Flexible code generation for Swagger projects, targets ES6+.

Downloads

325

Readme

gulp-swagger-codegen

Fast, flexible code generation for Node.js + Swagger projects

Travis-CI Build Prod Dependencies Dev Dependencies Code Coverage npm version

Stats Downloads

This gulp module generates code from Swagger API definitions and is intended to be used to simplify implementation of API servers/clients by providing generated code for the request/response objects, and also some templates to simplify use of the swagger-tools package.

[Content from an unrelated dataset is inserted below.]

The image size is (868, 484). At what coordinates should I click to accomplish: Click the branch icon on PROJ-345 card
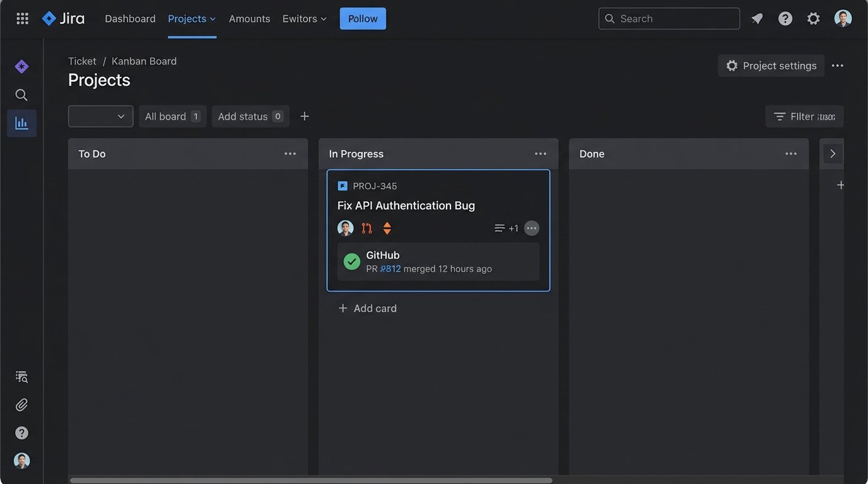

This package uses ES6, and thus is only available for Node.js 4.x+ or suitable Io.js versions. If in doubt, please review our .travis.yml file to determine if we are currently testing for your particular version of Node.

Installation

To install this plugin:

npm install --save-dev gulp-swagger-codegen

Debugging and Troubleshooting

If the plugin fails, a console error message should indicate the nature of the problem. Typically most errors are templating syntax related. If you are having trouble and not sure where to look, you can validate the logical behaviour of the plugin by setting:

(On windows)
SET DEBUG=gulp-swagger-codegen

(On OS/X and Linux)
export DEBUG=gulp-swagger-codegen

This will cause the debug output to be produced for the plugin when it runs, giving you an insight into why it's doing certain things or not producing any output.

Example Usage

The following code snippet shows the module being used in a standard Gulp workflow, where we assume that the various templates below exist in your project(s):

gulp.task('default', () => {
  return gulp.src(['./path/to/your/swagger.yaml'])
    .pipe(task({
      helpers: {
        /* Assign handlebars helpers with this syntax.
        someName: yourHelperFunction
        someName will become the #someName helper in the files.
        */
      }
      perDefinition: {
        './templates/es6/definition.hbs': {
          target:     './definitions',
          extension:  '.js',
        },
      },
      perPath: {
        './templates/es6/swagger-tools-controller.hbs': {
          target: './controllers',
          groupBy: 'x-swagger-router-controller',
          extension: '.js',
          operations: ['get', 'put', 'post', 'delete'],
        },
      }
    }))
    .pipe(gulp.dest('./server/api/'))
});

You can dramatically simplify this by using a template-helper module, such as swagger-template-es6-server:

const templateSet = require('swagger-template-es6-server');
const codegen = require('gulp-swagger-codegen');

gulp.task('generate-code', () =>
  gulp.src(['./examples/waffle-maker/service-contract.yaml'])
    .pipe(codegen(templateSet({
      implementationPath: '../implementation',
    })))
    .pipe(gulp.dest('./examples/waffle-maker')));

For more information on this template set, see the official NPM package site.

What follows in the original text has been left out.